Before I left Singapore, however, Evelyn wanted to take me to Thian Hock Keng. I believed I knew why. This temple in the middle of Chinatown is the perfect illustration of how Singapore’s past and present connect in the way they do. For years, Thian Hock Keng, built in 1840 and thus one of the oldest buildings in Singapore, was the largest structure on the island. It took generations to complete, and the long-term commitment of poor immigrants as well as wealthy min businessmen. It is located on Telok Ayer Street, in the centre of the area that was so long ago decreed the Hokkien heartland. No doubt the neighbourhood always has been densely populated, but originally it must have been quite compact in area. I presume that the fact that a thoroughfare named Synagogue Street is only two or three blocks to the north suggests how closely it once bordered another very different community. I wish I knew about more the historical relationship between Jews and Singapore. What I do know is that the funeral customs of some Singaporean Chinese are quite close to those of Judaism. Mourners perform a ritual very much like sitting shiva. Mirrors are either draped in cloth or turned to the wall.

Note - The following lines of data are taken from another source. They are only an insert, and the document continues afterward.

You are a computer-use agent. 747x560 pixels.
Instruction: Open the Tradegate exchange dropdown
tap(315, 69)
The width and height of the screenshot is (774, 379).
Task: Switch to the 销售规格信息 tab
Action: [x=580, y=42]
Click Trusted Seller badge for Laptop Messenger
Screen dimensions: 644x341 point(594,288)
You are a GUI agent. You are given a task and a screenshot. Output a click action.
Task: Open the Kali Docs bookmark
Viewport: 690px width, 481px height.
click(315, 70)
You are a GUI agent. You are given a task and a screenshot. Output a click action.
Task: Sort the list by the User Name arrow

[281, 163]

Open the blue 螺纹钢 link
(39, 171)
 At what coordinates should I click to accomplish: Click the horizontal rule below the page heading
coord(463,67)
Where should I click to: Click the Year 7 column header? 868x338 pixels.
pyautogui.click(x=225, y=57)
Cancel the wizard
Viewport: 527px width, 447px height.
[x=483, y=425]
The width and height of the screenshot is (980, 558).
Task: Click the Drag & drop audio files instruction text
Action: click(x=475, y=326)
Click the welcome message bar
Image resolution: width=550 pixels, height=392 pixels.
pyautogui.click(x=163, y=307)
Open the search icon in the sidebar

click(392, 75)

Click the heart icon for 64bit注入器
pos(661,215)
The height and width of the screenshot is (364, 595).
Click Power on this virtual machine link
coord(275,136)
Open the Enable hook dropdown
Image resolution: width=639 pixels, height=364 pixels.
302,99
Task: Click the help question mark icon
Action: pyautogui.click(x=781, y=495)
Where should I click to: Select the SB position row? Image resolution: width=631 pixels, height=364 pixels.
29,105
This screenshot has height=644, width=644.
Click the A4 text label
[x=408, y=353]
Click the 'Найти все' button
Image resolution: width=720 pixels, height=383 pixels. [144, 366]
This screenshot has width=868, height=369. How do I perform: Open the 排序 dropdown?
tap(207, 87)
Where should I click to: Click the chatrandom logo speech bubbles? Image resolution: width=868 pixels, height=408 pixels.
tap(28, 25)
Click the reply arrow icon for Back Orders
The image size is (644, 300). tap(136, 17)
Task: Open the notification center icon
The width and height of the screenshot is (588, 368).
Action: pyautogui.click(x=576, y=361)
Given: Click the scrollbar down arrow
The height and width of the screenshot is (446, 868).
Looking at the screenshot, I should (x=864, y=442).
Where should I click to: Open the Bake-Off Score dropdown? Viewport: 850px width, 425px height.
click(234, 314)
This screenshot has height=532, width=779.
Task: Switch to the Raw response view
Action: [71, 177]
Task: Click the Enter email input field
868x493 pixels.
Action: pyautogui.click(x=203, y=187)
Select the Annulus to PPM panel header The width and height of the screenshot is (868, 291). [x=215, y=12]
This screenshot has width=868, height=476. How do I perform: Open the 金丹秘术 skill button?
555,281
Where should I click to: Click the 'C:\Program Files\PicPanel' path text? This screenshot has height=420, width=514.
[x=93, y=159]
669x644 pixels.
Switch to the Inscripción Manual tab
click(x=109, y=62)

Thian Hock Keng follows the architectural conventions of Chinese palaces, with its upswept roofs, courtyards, and red-lacquered rooms with exposed beams. To say the least, it has multiple layers and levels of religious and mythological adornment, including stone windows decorated with a bat motif. Bats, whether living or symbolic, are valued because in Mandarin the word for bat (fu) is pronounced the same as fu, meaning good fortune. The complex faces south, and I would guess was once closer to the waterfront than it is now. In any case, its main hall is a shrine to Ma Zu, the sea goddess, whose day is the twenty-third day of the third lunar month. Workers either coming down from China to earn a living or returning home after a lifetime of labour would go there to give thanks for a safe sea journey or to pray for one. Over time, an assortment of other important deities, Confucian and Daoist, as well as Buddhist, protected the temple, and the place lost — outgrew, but not abandoned — its association with migrants. It became an important religious centre for Singapore Chinese, regardless of geographic ties of linguistic allegiance. It became, in fact, the very symbol of a strong, permanent, and self-sustaining Singapore that grew out of the sojourner experience.
On entering, I left my shoes on the stone steps, as one does. On leaving, I thought for a moment that they had been stolen. But no, an attendant of some sort, a surly fellow, had separated them from the shoes of Asian worshippers on the topmost step and placed them on one much lower down, indicating what in his view was my less than elevated status. I picked them up and carried them a short distance away before putting them on, so I wouldn’t give further offence by tying the laces on temple property. He glowered at me as I did so. Evelyn betrayed no reaction whatsoever. Such was her natural dignity that she refused to take notice.